Joscelyn Gardner, Am I a Bad Girl, Nanny? Cries of Innocence and of Experience, Panel 6A, 2026, detail from a folio of 24 hand-embellished stone/plate lithographs on Somerset and gampi silk tissue, printed by Jill Graham, with 12 interleaf digital archival prints on vellum, 22" x 15". Variable edition of four. Photo credit: Paul Lambert.

Gardner’s series references William Blake’s collection of illustrated poems, Songs of Innocence and of Experience (1794). Blake sees childhood as a state of protected innocence, but one that is not immune to the fallen world and its institutions. In Nurse’s Song, in Songs of Innocence, the nurse is of a jovial and warm-hearted nature and in Songs of Experience she is fearful and bitter, pointing to the fact that destructive forces can replace childlike innocence. In the final letter from Eva, she asks her nanny: “Have we been forever contaminated by the embroidered chaos of our shared history?” Eva quotes Blake’s poem A Cradle Song: “When my little heart doth wake, then the dreadful night shall break.”

Gardner reminds us that concepts of innocence and experience shift through time, as Eva and her nanny’s lives become entangled, born into roles that their skin colour dictated. This calls to mind the Blake historian DG Gillham’s reading: “Human beings, derive their only true life from what they are in association with others.”

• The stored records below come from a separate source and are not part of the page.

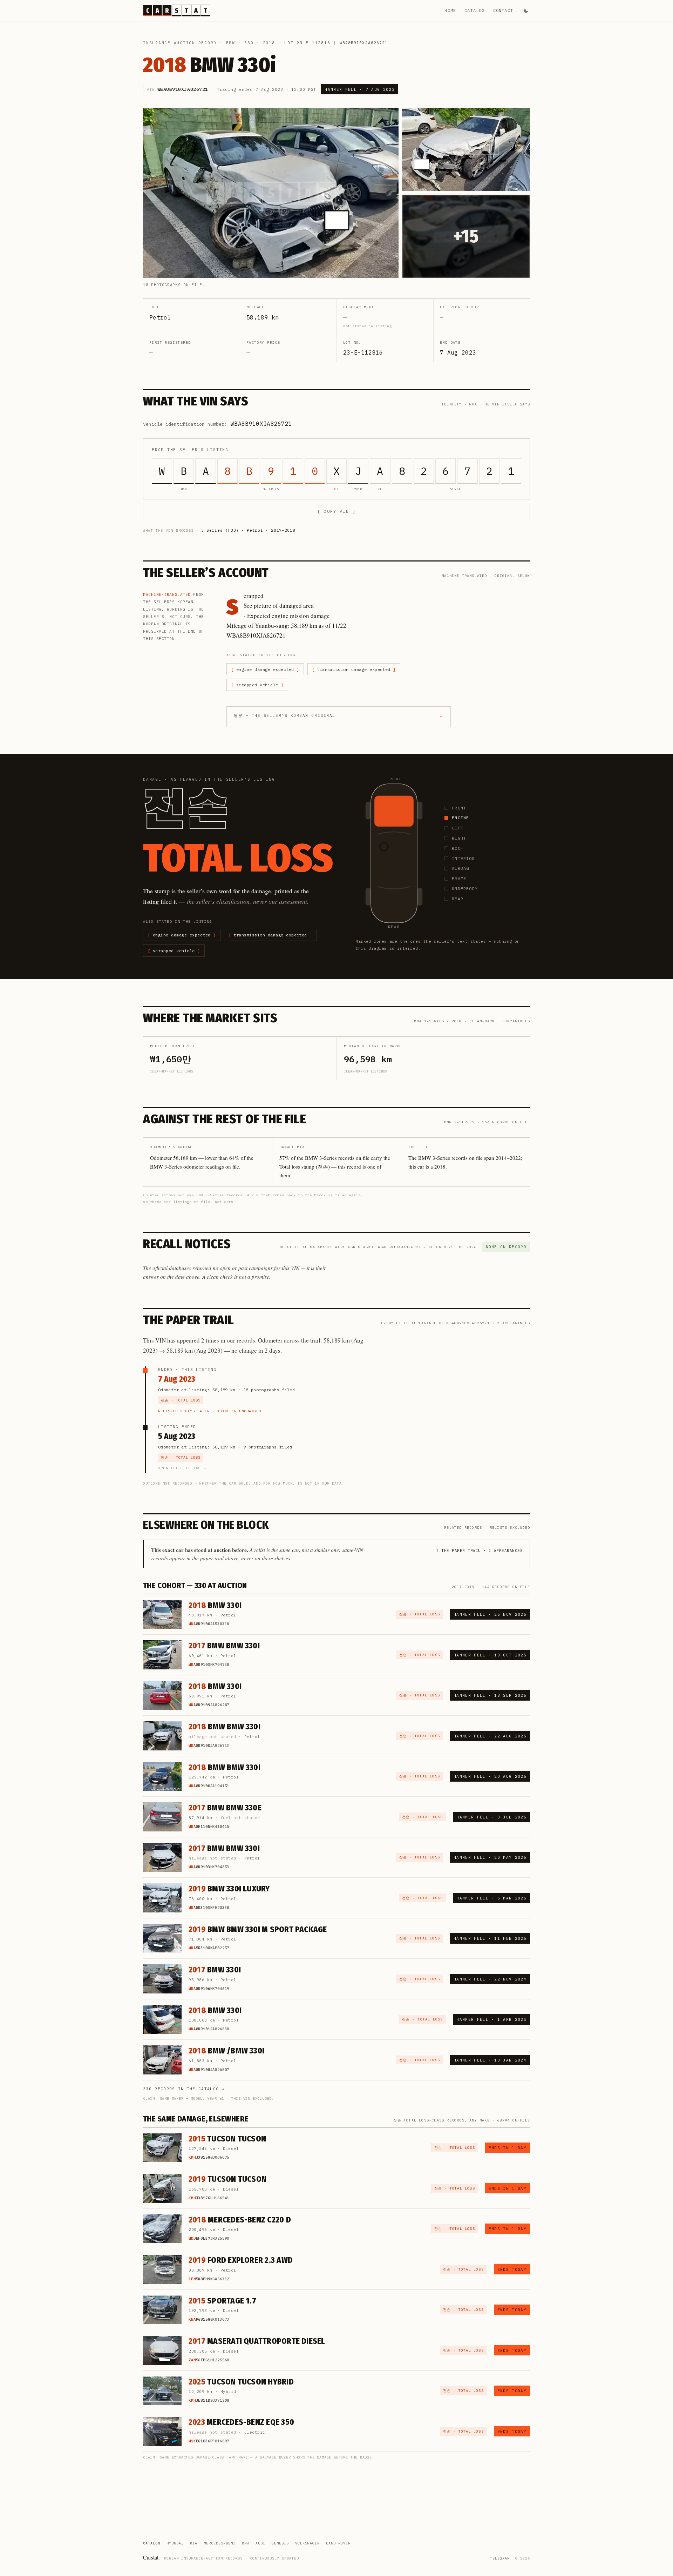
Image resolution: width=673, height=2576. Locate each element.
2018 (269, 42)
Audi (260, 2543)
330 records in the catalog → (184, 2088)
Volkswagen (307, 2543)
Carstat (151, 2557)
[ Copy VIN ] (336, 511)
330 (248, 42)
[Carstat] (176, 10)
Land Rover (338, 2543)
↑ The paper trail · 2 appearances (479, 1550)
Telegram (500, 2558)
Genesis (280, 2543)
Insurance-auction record (180, 42)
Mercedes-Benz (220, 2543)
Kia (193, 2543)
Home (450, 10)
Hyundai (175, 2543)
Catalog (474, 10)
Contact (503, 10)
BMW (230, 42)
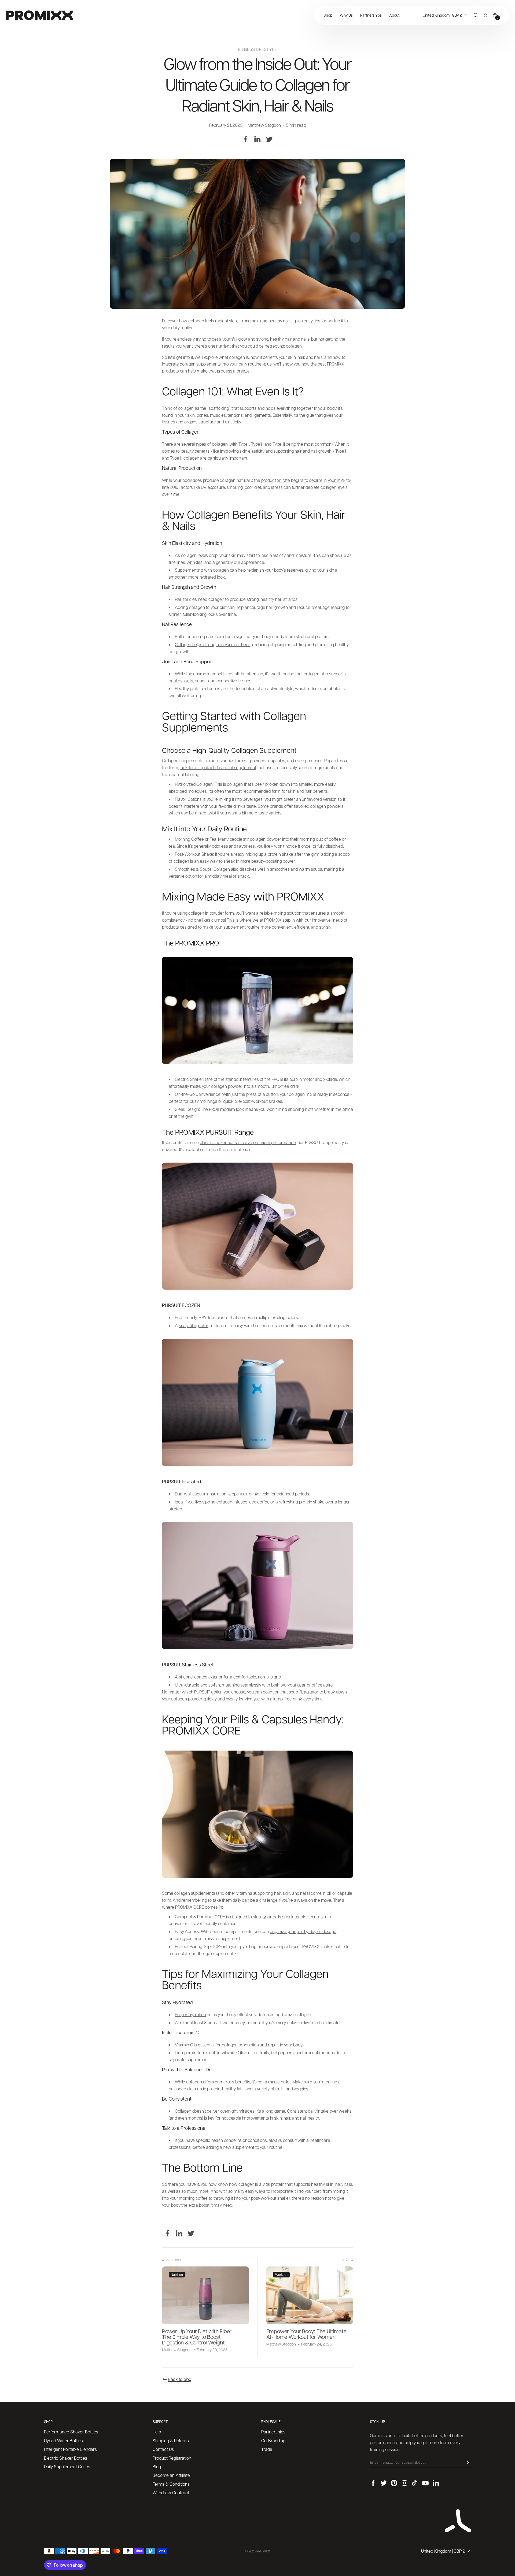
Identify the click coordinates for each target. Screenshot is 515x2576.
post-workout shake (270, 2198)
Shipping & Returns (171, 2440)
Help (157, 2431)
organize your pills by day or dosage (303, 1931)
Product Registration (172, 2458)
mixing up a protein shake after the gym (282, 854)
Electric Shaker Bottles (65, 2458)
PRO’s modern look (226, 1109)
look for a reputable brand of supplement (218, 767)
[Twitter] (269, 139)
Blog (157, 2466)
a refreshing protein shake (300, 1502)
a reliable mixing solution (278, 913)
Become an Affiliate (171, 2475)
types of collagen (211, 444)
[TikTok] (415, 2483)
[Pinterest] (394, 2483)
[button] (445, 15)
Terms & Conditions (171, 2484)
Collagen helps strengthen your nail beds (213, 644)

Today, as Barbadians continue to debate memory, identity and the responsibilities of freedom, museums such as the BMHS are critical sites, not only for collections management but also as spaces for examining post-colonial relationships and re-energising historical stories for new generations. The museum can become a site of national identity, a place of dialogue that understands how heritage, in this Caribbean region, is an evolving narrative residing in memory as much as artefacts.